[WRITTEN REQUEST] Copy the records below word for word, from the line that contains "Given: Click the 添加 (Add) archive icon" through the end of the records, both included. Omit the pictures from your answer.

[Data items]
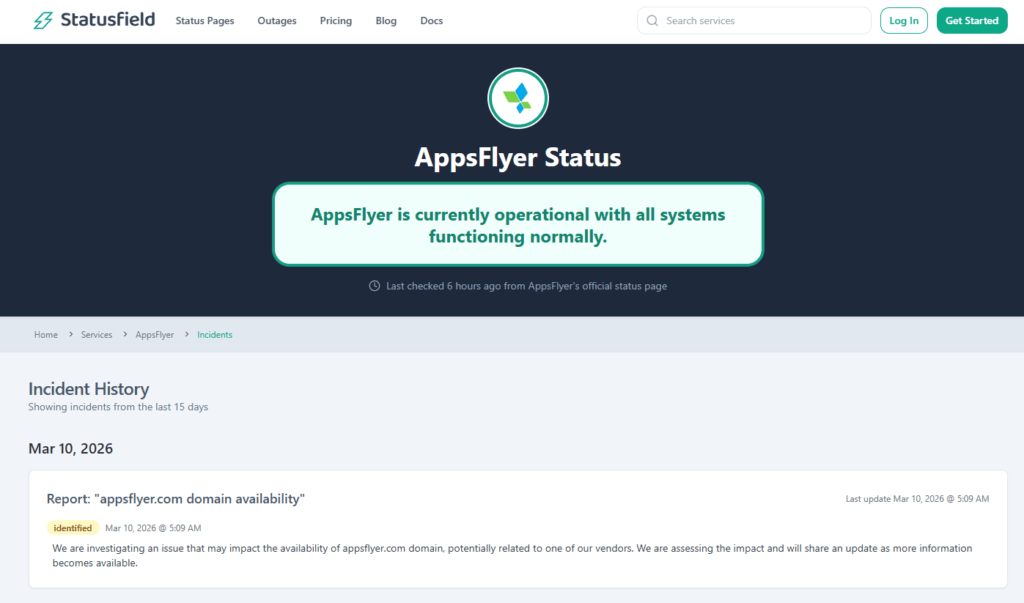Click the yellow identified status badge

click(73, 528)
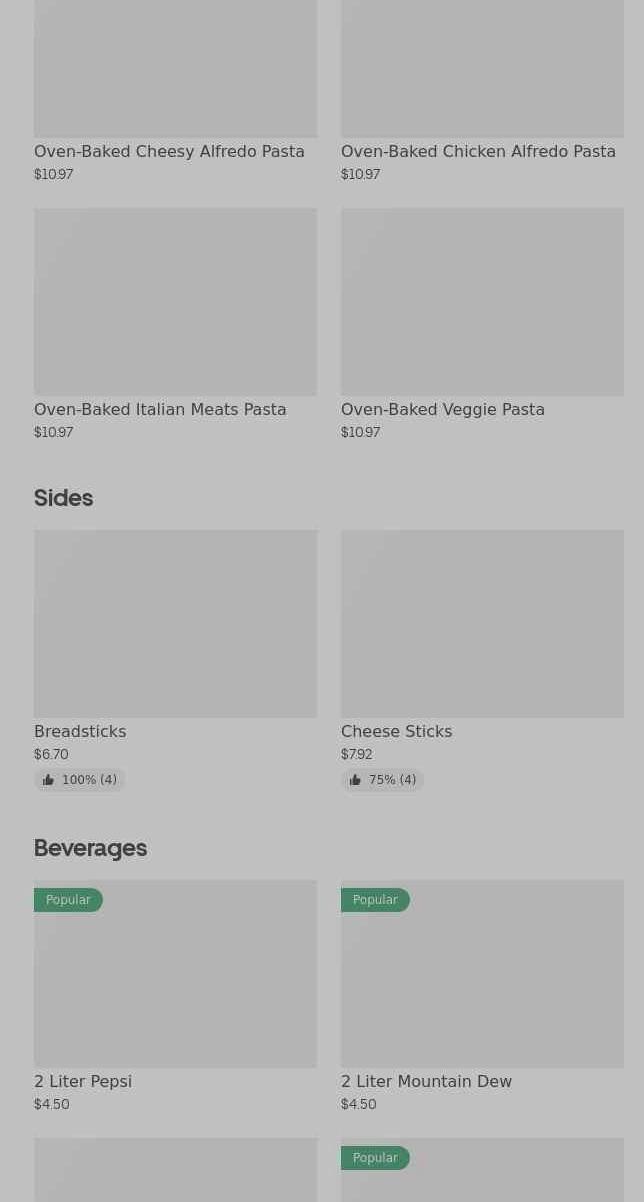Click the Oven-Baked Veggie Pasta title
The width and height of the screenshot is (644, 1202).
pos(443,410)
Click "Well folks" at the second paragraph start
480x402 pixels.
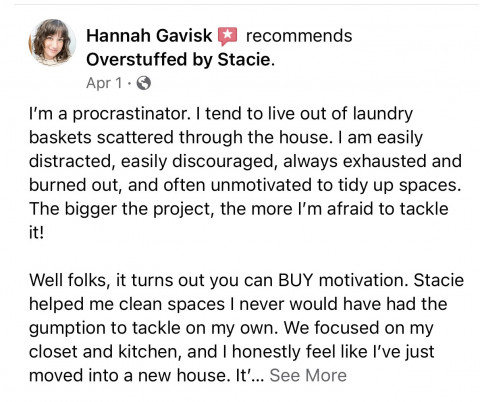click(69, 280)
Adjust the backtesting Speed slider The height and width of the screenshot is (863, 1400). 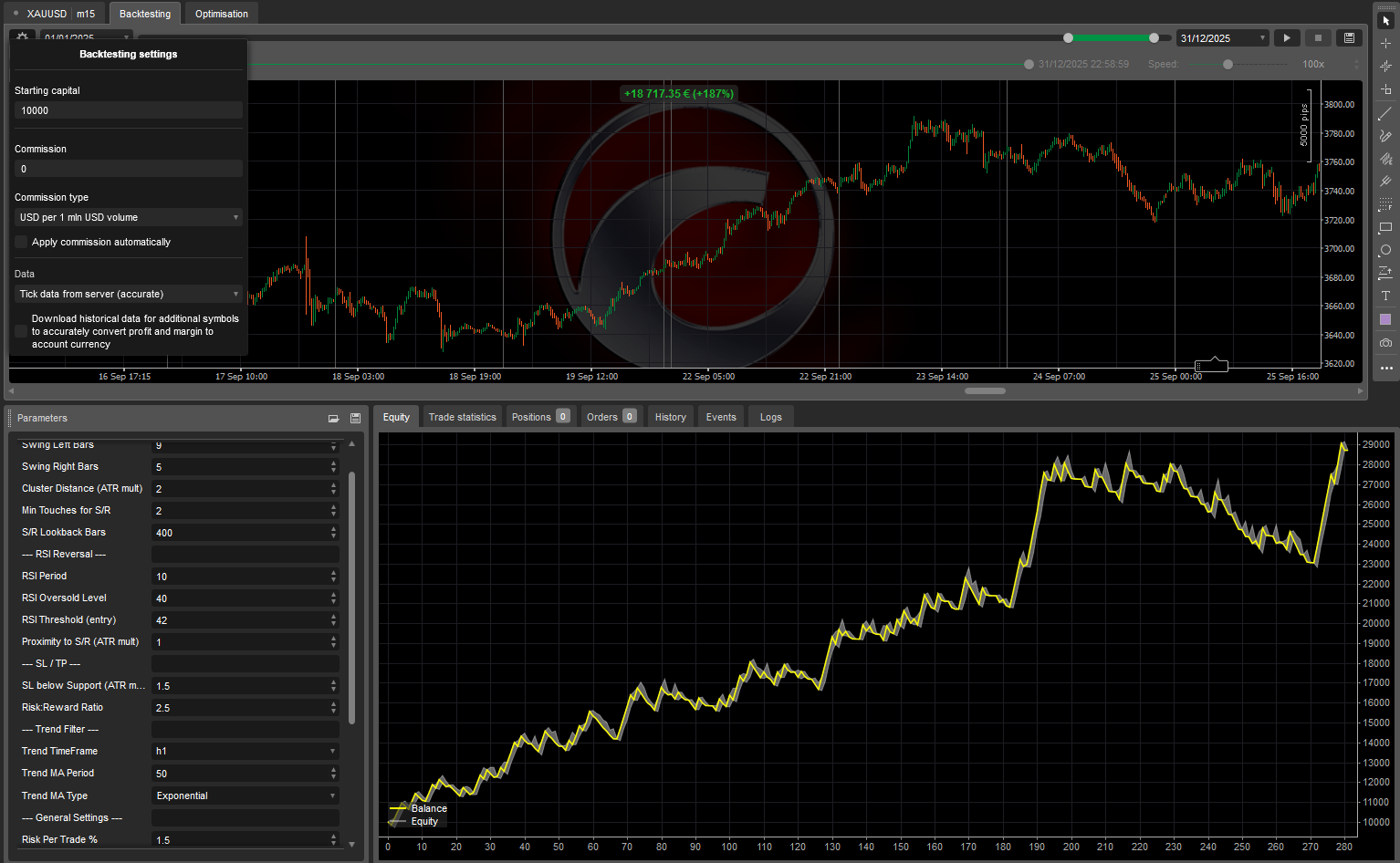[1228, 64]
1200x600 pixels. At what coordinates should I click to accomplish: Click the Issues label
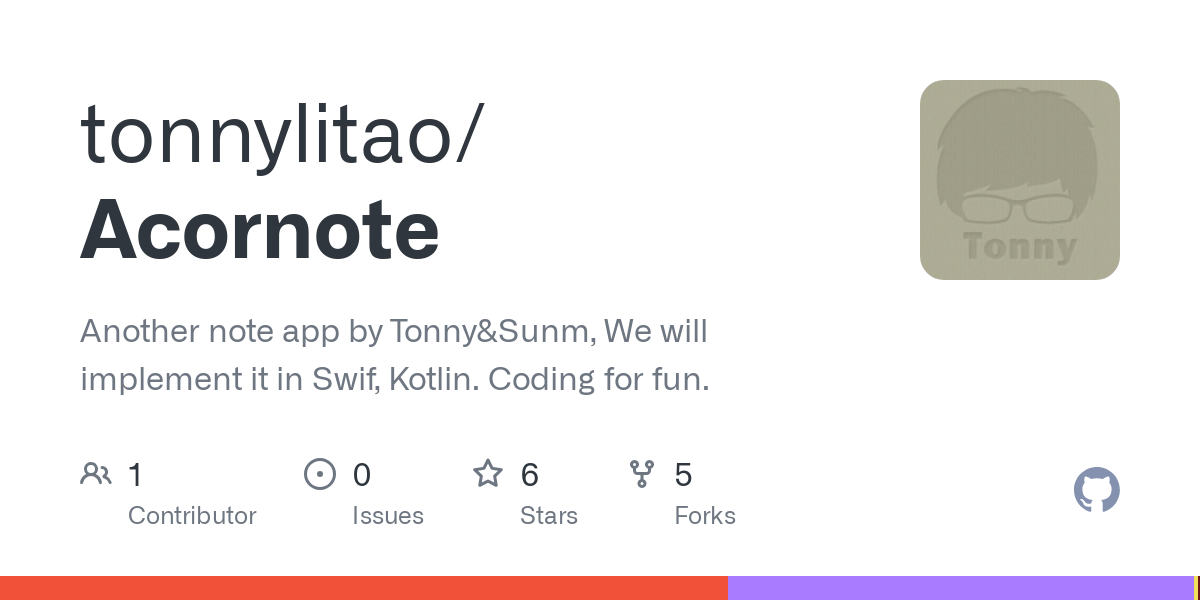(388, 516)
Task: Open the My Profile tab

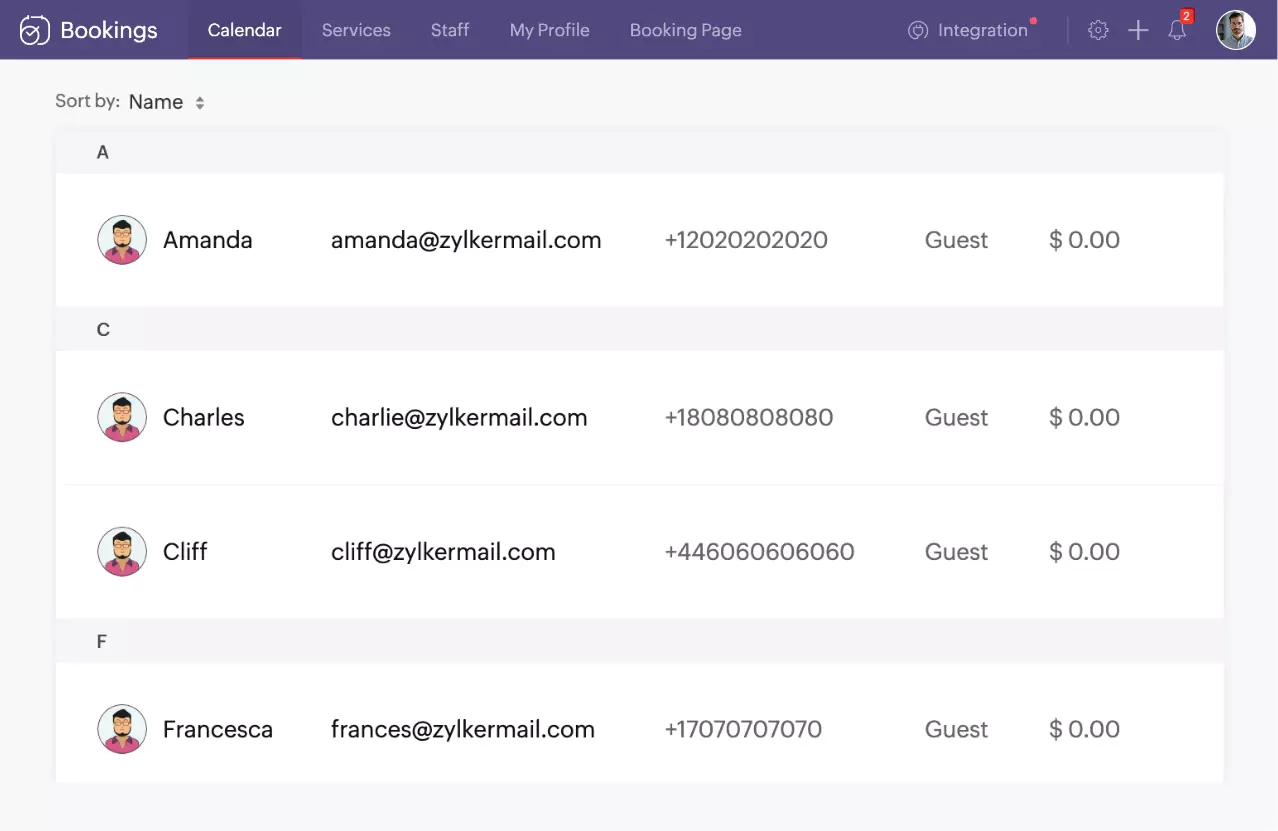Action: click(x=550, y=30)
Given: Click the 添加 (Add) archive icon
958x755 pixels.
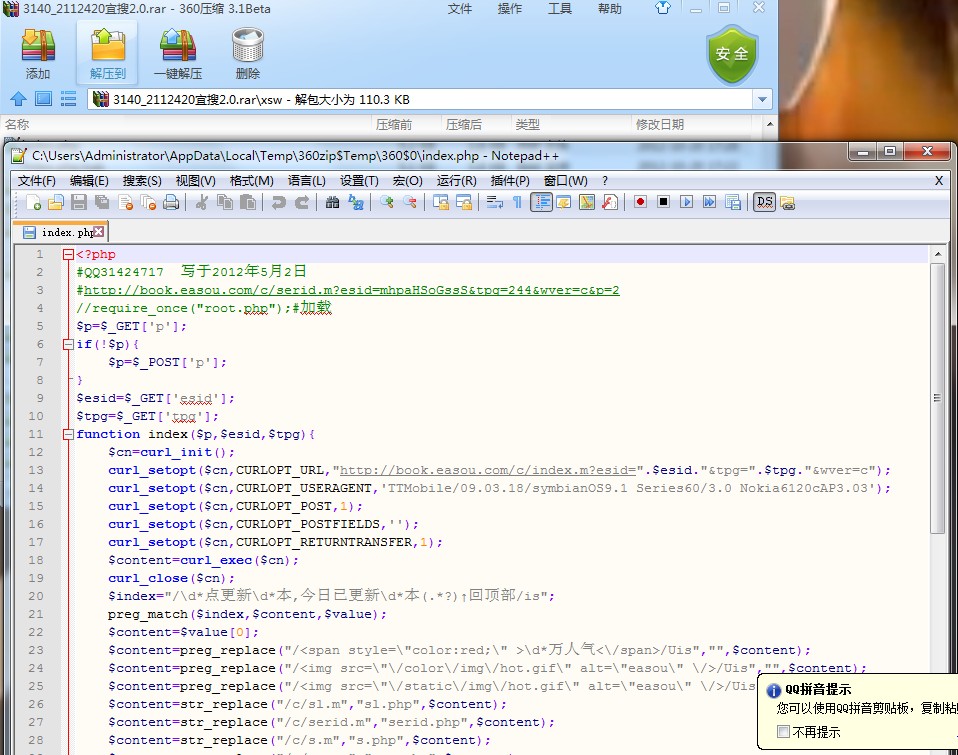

[ANSWER TO THIS EXERCISE]
Given: Click the 添加 (Add) archive icon
958x755 pixels.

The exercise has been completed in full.